Life After NICU / Surviving the NICU / Viability

The Need for Change

 

 

Yesterday, November 30th, was the final day of Prematurity Awareness Month. It was also the day, six years ago, that James was due to be born. But on November 30th six years ago, James was already 120 days old. 17.14 weeks. He had gone from weighing 15 ounces to a whopping five pounds.

By November 30th James had already endured three surgeries and countless other procedures. He had gone from being the sickest baby in the NICU to the one they saw last most days. James had proven every single doctor and nurse wrong. In fact, less than six weeks from now he would be coming home! Coming home on just a tiny bit of oxygen, no trach, no ventilator. Coming home eating everything by mouth. Born at 22 weeks 6 days and coming home!

I know many preemie moms who celebrate their baby’s due date. Maybe if I did this day would be a little less sad. I don’t celebrate, but I do reflect. It’s the one day I let myself dwell a little bit on what might have been had my body not failed so completely during pregnancy. I’m not sure that guilt will ever go away.
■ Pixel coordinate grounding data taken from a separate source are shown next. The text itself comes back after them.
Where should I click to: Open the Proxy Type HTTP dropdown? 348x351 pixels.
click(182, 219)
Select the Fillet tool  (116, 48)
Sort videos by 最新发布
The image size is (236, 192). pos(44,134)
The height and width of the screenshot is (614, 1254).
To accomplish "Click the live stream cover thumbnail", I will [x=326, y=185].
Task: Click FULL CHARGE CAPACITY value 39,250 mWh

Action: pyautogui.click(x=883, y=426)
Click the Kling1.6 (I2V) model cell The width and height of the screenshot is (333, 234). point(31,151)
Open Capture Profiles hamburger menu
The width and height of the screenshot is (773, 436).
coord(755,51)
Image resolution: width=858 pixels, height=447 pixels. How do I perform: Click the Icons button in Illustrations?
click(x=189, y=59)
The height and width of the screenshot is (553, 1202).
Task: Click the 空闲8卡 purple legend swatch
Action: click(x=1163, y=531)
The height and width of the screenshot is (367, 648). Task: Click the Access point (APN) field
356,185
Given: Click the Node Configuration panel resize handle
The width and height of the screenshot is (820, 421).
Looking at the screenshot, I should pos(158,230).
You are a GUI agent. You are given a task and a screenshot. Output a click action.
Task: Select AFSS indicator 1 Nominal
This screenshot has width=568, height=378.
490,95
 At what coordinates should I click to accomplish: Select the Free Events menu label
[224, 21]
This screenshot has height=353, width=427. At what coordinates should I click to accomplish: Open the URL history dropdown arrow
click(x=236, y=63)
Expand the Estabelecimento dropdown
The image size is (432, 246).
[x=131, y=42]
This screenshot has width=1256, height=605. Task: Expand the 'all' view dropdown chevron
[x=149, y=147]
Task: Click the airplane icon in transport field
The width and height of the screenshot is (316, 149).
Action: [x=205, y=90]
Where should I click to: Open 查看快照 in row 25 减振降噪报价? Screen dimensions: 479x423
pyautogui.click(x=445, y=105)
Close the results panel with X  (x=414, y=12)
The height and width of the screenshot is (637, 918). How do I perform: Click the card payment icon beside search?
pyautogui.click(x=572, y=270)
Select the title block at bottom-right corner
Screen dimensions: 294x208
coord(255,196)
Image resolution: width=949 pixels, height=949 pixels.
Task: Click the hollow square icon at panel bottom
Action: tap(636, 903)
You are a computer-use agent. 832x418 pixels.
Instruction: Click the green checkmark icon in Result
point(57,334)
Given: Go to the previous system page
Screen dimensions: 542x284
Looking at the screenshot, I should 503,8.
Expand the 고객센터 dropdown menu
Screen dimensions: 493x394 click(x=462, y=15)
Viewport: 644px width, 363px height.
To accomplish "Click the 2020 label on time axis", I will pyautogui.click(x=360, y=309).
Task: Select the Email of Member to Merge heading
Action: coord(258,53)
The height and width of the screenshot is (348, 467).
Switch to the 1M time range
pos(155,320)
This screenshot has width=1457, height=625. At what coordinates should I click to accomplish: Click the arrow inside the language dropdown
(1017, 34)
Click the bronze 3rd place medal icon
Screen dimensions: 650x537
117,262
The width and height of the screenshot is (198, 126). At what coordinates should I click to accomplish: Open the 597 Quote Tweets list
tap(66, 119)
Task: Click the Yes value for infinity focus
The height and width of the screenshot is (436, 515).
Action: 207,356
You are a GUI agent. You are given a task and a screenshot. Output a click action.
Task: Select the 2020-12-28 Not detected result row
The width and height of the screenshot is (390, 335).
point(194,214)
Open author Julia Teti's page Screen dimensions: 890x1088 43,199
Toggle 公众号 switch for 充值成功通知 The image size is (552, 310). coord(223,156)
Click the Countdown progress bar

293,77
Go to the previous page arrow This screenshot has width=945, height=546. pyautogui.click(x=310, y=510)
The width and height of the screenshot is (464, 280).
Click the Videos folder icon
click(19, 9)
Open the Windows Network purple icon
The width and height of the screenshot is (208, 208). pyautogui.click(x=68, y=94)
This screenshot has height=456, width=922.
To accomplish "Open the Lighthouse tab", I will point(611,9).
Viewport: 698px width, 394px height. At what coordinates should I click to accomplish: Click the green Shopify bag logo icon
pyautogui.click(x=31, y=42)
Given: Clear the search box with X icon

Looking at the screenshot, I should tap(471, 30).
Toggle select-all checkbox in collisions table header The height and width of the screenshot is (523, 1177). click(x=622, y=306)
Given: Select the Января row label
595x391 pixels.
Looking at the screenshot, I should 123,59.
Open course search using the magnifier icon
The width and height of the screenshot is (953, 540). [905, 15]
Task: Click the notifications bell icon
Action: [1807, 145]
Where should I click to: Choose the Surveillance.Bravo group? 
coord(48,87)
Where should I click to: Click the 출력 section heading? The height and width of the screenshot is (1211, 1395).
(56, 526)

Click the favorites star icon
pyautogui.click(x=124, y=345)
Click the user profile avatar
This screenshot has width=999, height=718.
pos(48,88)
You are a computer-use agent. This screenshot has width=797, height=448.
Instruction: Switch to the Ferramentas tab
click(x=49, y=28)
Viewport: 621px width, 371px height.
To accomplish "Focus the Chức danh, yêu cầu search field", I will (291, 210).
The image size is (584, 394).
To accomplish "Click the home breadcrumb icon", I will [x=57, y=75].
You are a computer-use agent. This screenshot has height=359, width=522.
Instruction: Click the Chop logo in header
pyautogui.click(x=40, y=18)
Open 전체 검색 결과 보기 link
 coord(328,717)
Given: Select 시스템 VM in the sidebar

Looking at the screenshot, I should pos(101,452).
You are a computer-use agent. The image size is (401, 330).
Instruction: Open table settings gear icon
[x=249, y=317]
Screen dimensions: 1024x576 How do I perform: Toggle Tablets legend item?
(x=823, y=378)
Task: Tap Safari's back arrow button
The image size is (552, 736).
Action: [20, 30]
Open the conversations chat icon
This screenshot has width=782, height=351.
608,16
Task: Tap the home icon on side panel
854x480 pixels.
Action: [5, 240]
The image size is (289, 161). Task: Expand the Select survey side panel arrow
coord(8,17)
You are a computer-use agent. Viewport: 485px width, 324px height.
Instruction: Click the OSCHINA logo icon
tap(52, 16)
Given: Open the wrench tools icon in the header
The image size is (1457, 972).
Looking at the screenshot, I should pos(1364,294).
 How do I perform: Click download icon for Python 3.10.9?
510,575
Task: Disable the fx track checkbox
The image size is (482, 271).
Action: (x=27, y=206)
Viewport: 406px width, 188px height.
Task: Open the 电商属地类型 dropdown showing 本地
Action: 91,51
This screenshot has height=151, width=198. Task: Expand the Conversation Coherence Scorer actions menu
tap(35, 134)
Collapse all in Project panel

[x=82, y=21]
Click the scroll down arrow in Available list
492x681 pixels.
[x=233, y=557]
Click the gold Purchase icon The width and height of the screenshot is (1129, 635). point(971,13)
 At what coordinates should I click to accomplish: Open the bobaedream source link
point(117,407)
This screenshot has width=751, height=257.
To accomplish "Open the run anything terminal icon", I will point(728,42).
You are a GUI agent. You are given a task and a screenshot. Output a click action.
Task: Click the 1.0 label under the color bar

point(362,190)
This year as I reflected I listened to a remarkable podcast called Surviving the NICU, Parents’ Perspectives. I listened as parents from all walks of life, with completely different backgrounds and experiences, shared their NICU story with experts in the field of neonatology, in the hopes of improving how these experts relate to moms and dads in the NICU. It’s an excellent podcast and I highly recommend giving it a listen. I loved the beautiful aha moments the presenters created with the NICU experts. They are absolutely making a difference in how families will experience the NICU in the future.

As I listened to this podcast I thought about our NICU experience and how incredibly fortunate we were. James was absolutely in the right place at the right time. We could not have mapped out better care for him if we had weeks to plan. Not to say things couldn’t have been better. In my opinion, his NICU does an absolutely outstanding job taking care of babies – they are definitely one of the best. But they don’t do such a great job of taking care of moms and dads. But the babies – that’s what it’s all about. If you’re going to do one thing well as a NICU, that’s the part you want to get right, and they did!IMG_8455

Because James was so early (even earlier than they realized), we were given the option of having the doctors attempt life saving measures when James was born or provide comfort care only. We were also given the option to stop care and remove him from life support a couple of weeks later when he was so very sick. Even though those options existed, his doctors and nurses always respected our wishes for them to do everything they could to save his life. They never once gave up on him. They always treated him like he would live. His doctors and nurses fought for him and prayed for him. They saved his life over and over.

Had they not respected our wishes and instead put more stock in their own experience and expertise, I’m not sure James would be here today. Statistics told them James wouldn’t live. Had the decision been theirs to make I believe they would have chosen to provide comfort care. Studies show that it was likely James wouldn’t survive, and if he did survive he would have a very poor quality of life. I thought about the doctors who worked so hard to save him on day 8 of his life. His nurse called the Chaplain to sit with us while the doctor bagged him, trying so hard to get even a little oxygen into his tiny lungs. They could have stopped. They could have relied on their past experience and said enough. Thank God they didn’t.

There is an incredible amount of expertise needed in the NICU. In order for this level of treatment and care to be effective everyone has to buy into it. The doctors, nurses, therapists, every expert who impacts that baby’s life in some way has to believe in them. Their decisions have to come from a place of trust. Trust that this baby will live. If they don’t believe in what they’re doing, how can they be successful?

That’s my struggle and my heartbreak right now, knowing his NICU has decided not to save babies under 23 weeks, even though they’ve seen it be successful. Even though they clearly believed in James while he was there, they’ve decided against it now. That’s what I can’t wrap my brain around. It needs to change in hospitals across our country, but I think James’ NICU is a pretty good place to start.